> [Written request]: In the Pueblo IV Period text, what evidence suggests that at least some of the new Bandelier residents came from Mesa Verde?

** Start Supplied passage **

The Pueblo IV Period (AD 1350 to AD 1600) was the fourth period of ancient pueblo life in the American Southwest.  At the end of prior Pueblo III Period, Ancestral Puebloans living in the Colorado and Utah regions abandoned their settlements and migrated south to the Pecos River and Rio Grande valleys.  As a result, pueblos in those areas saw a significant increase in total population.

The Pueblo IV Period (Pecos Classification) is similar to the "Regressive Pueblo Period" or, referring to the Ancient Pueblo People of Colorado and Utah, the "Post Pueblo Period." It is preceded by the Pueblo III Period, and is followed by the present Pueblo V Era.

Architecture
Puebloan villages in Arizona and New Mexico had multi-storied pueblos of up to a thousand clustered rooms. The New Mexico villages were generally larger than those of western region, which had large plazas with long, rectangular kivas.

Communities
The great migration out of Colorado and Utah at the end of the Pueblo III Period resulted in an influx of people into the Rio Grande and Little Colorado River valleys.  Within Arizona and New Mexico there was an aggregation of people from outlying sites to larger pueblos.  The puebloan territory of the Pueblo IV Period also included the White Mountains, Verde Valley, Anderson Mesa, and Pecos areas.
 Rio Grande valley. Many puebloan people were found in the Rio Grande Valley, including the Acoma Pueblo and Zuni Pueblo areas, when the Spanish arrived about 1540.
 Bandelier area pueblos experienced considerable construction, increased population and improved standard of living after 1300.  Black-on-white pottery excavated at Bandelier was indistinguishable from that of the Mesa Verde National Park, indicating that at least some of the new residents came from Mesa Verde.

** End Supplied passage **
** Start Source material **

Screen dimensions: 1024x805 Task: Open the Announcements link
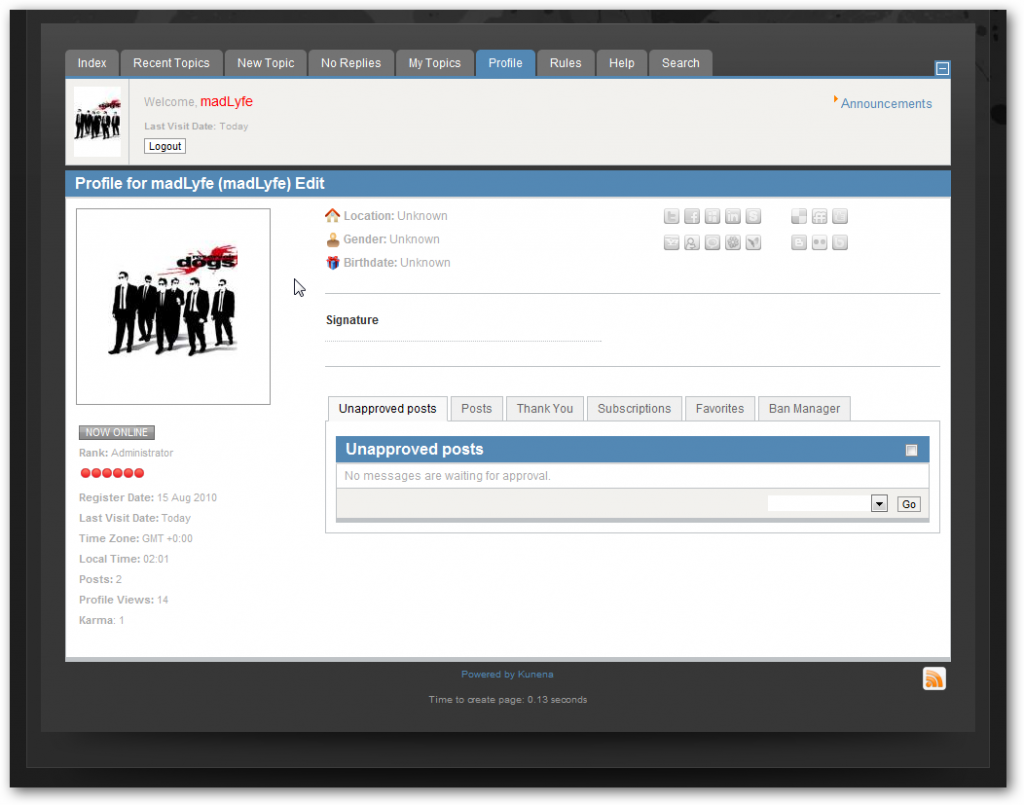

** End Source material **

> [Correct answer]: The black-on-white pottery excavated at Bandelier was indistinguishable from that of Mesa Verde National Park.